The invention could lead to less expensive and more portable technology for performing common examinations of tissue, blood and other biomedical specimens. It may prove especially useful in remote areas and in cases where large numbers of samples need to be examined quickly.
The microscope is the latest in a series of computational imaging and diagnostic devices developed in the lab of Aydogan Ozcan, the Chancellor's Professor of Electrical Engineering and Bioengineering at the UCLA Henry Samueli School of Engineering and Applied Science and a Howard Hughes Medical Institute professor. Ozcan's lab has previously developed custom-designed smartphone attachments and apps that enable quick analysis of food samples for allergens, water samples for heavy metals and bacteria, cell counts in blood samples, and the use of Google Glass to process the results of medical diagnostic tests.
"This is a milestone in the work we've been doing," said Ozcan, who also is the associate director of UCLA's California NanoSystems Institute. "This is the first time tissue samples have been imaged in 3D using a lens-free on-chip microscope."
The research is the cover article today in Science Translational Medicine, which is published by the American Association for the Advancement of Science.
The device works by using a laser or light-emitting-diode to illuminate a tissue or blood sample that has been placed on a slide and inserted into the device. A sensor array on a microchip -- the same type of chip that is used in digital cameras, including cellphone cameras -- captures and records the pattern of shadows created by the sample.
The device processes these patterns as a series of holograms, forming 3-D images of the specimen and giving medical personnel a virtual depth-of-field view. An algorithm color codes the reconstructed images, making the contrasts in the samples more apparent than they would be in the holograms and making any abnormalities easier to detect.
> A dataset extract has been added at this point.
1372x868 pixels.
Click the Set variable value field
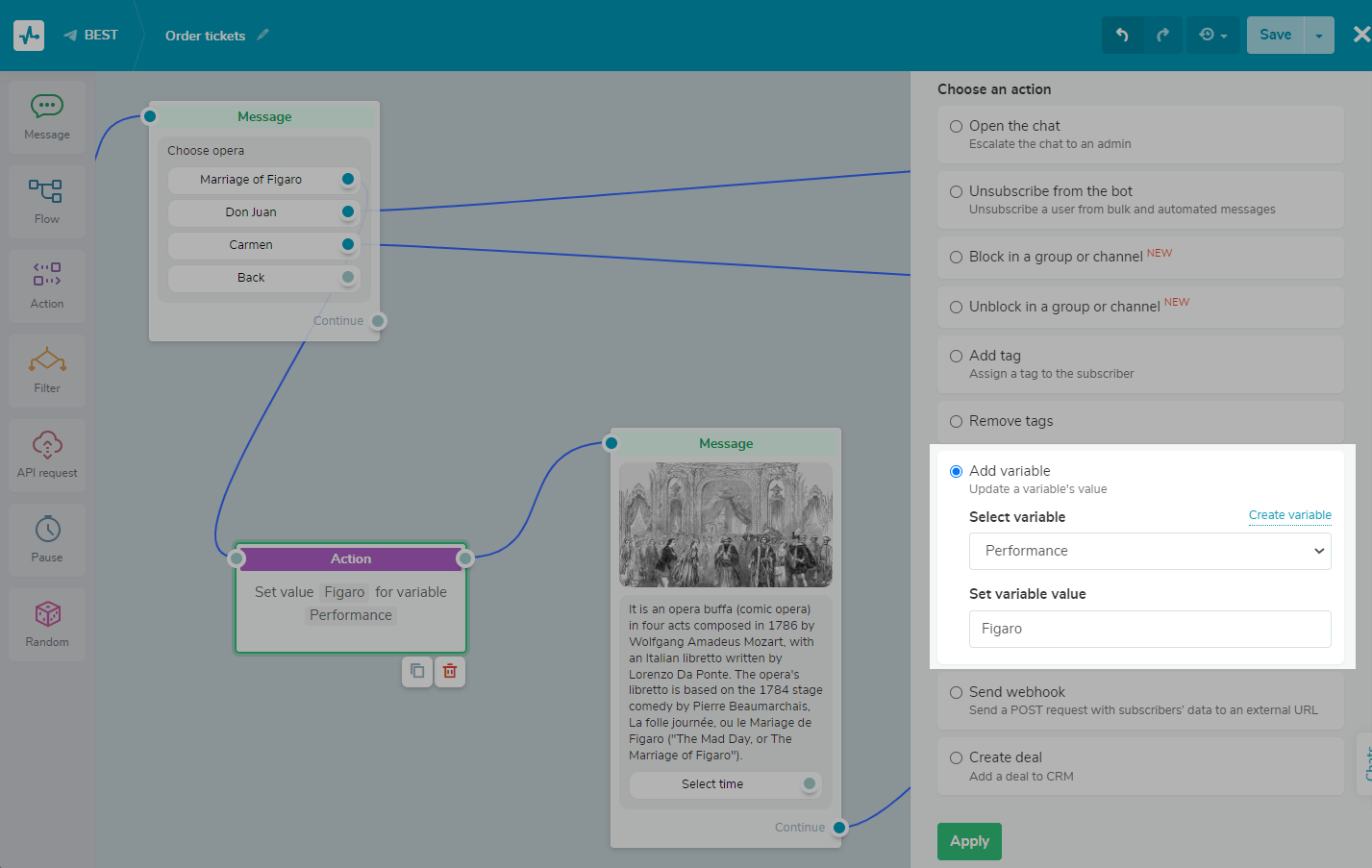coord(1149,629)
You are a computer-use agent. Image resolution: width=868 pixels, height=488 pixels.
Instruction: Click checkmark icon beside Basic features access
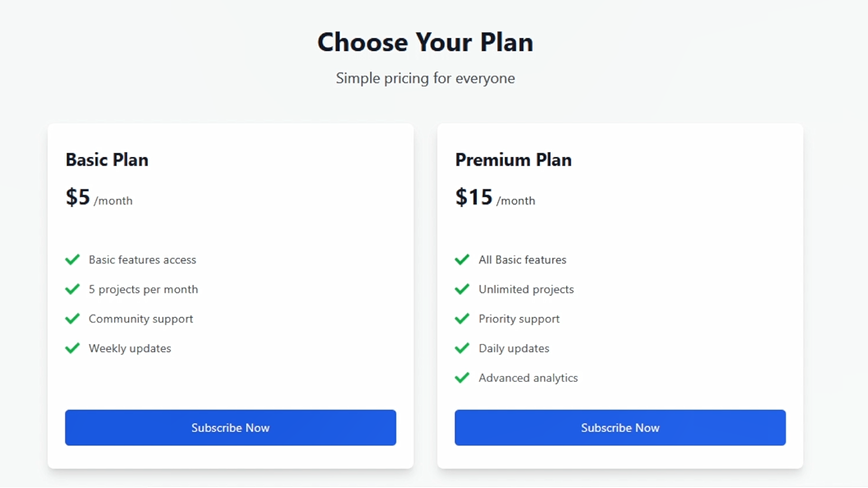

Ozcan's team tested the device using Pap smears that indicated cervical cancer, tissue specimens containing cancerous breast cells, and blood samples containing sickle cell anemia. In a blind test, a board-certified pathologist analyzed sets of specimen images that had been created by the lens-free technology and by conventional microscopes. The pathologist's diagnoses using the lens-free microscopic images proved accurate 99 percent of the time.
Another benefit of the lens-free device is that it produces images that are several hundred times larger in area, or field of view, than those captured by conventional bright-field optical microscopes, which makes it possible to process specimens more quickly.
"While mobile health care has expanded rapidly with the growth of consumer electronics -- cellphones in particular -- pathology is still, by and large, constrained to advanced clinical laboratory settings," Ozcan said. "Accompanied by advances in its graphical user interface, this platform could scale up for use in clinical, biomedical, scientific, educational and citizen-science applications, among others."